Blême

Jour 23 – Tu sais d’emblée la couleur, non pas celle qui émergerait mais celle que tu irais chercher. Celle d’un livre repéré dans la vitrine de la bouquiniste. Seul parmi tous les autres, comme la couleur qui illumine la grisaille de la ville. Tu as acheté d’autres livres mais pas celui-là. Tu y retournes en espérant qu’il soit toujours là. Pour toi, c’était un film, pas un livre, tu ne te souvenais pas de l’histoire, seulement de l’actrice, Nathalie Baye. Tu ne connaissais pas son auteur, William Irish. C’est lui qui a écrit Fenêtre sur cour, ça tu l’apprends en écrivant ces lignes. La bouquiniste te fait un prix et tu emportes le précieux objet. Tu as déjà un livre de la Série Blême en édition originale de 1949, le numéro deux, Le puits de velours de John Gearon, J’ai épousé une ombre est le numéro un, publié en 1949 également.

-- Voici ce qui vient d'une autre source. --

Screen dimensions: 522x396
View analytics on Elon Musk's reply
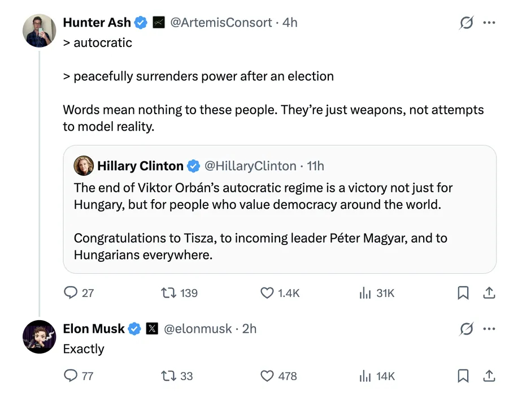click(366, 376)
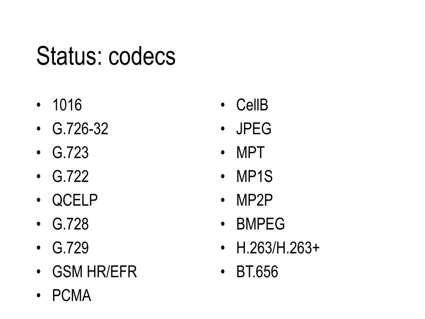This screenshot has height=319, width=425.
Task: Click the 'Status: codecs' slide title
Action: pyautogui.click(x=106, y=56)
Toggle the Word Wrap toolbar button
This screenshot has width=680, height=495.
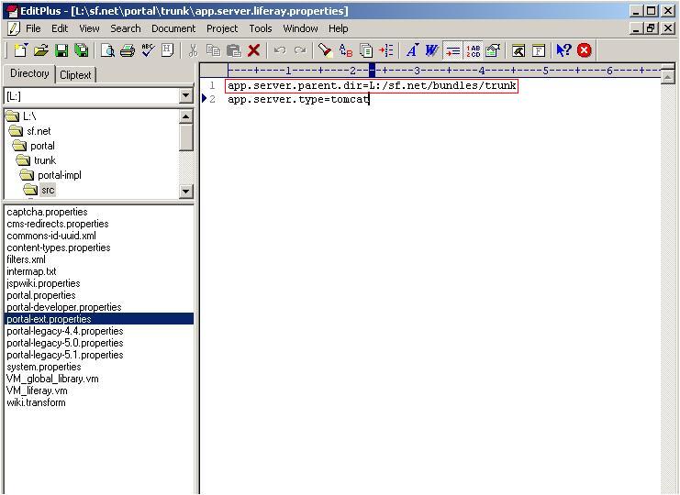[x=452, y=51]
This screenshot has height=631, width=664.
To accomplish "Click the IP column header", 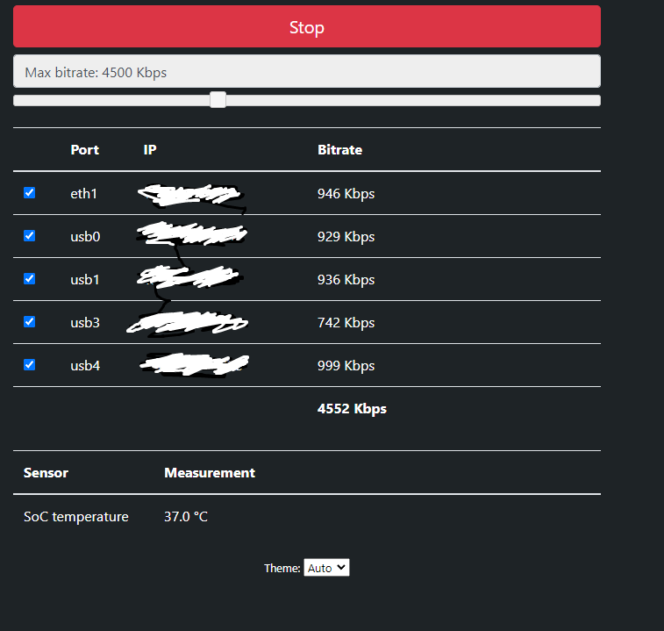I will click(150, 150).

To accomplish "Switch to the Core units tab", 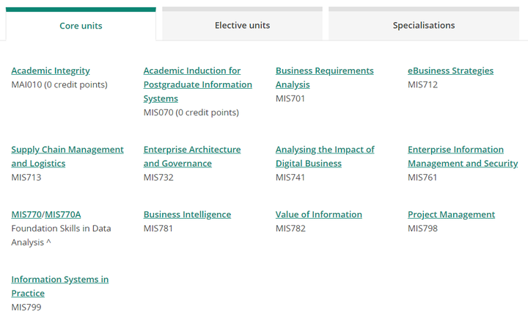I will pos(81,25).
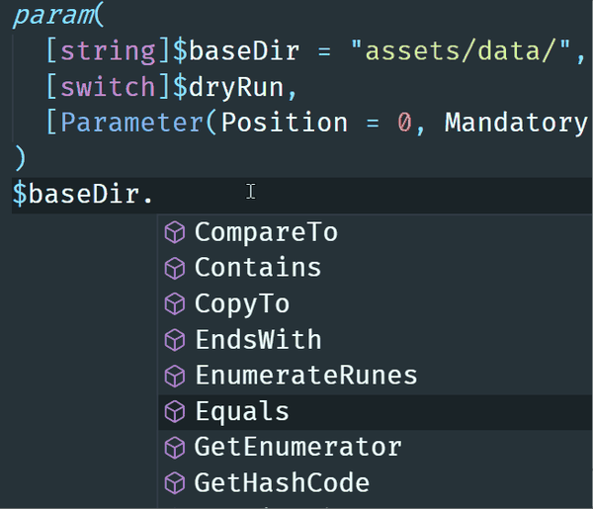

Couverture cartonnée de couleur vert foncé, encadrée de blanc crème, les caractères du titre sont rouges. Plus jeune, tu pensais que ce vert était blême, que la couverture était censée donner une impression de blêmeur. Il n’en est rien, le vert est foncé et soutenu, le rouge est vif. Mais si on mélange ces deux couleurs complémentaires, on obtient un gris qui peut être terne et sans éclat. J’ai épousé une ombre, titre mystérieux, fascinant, voire poétique, rien à voir avec son original froid, pragmatique et sans équivoque, I married a dead man.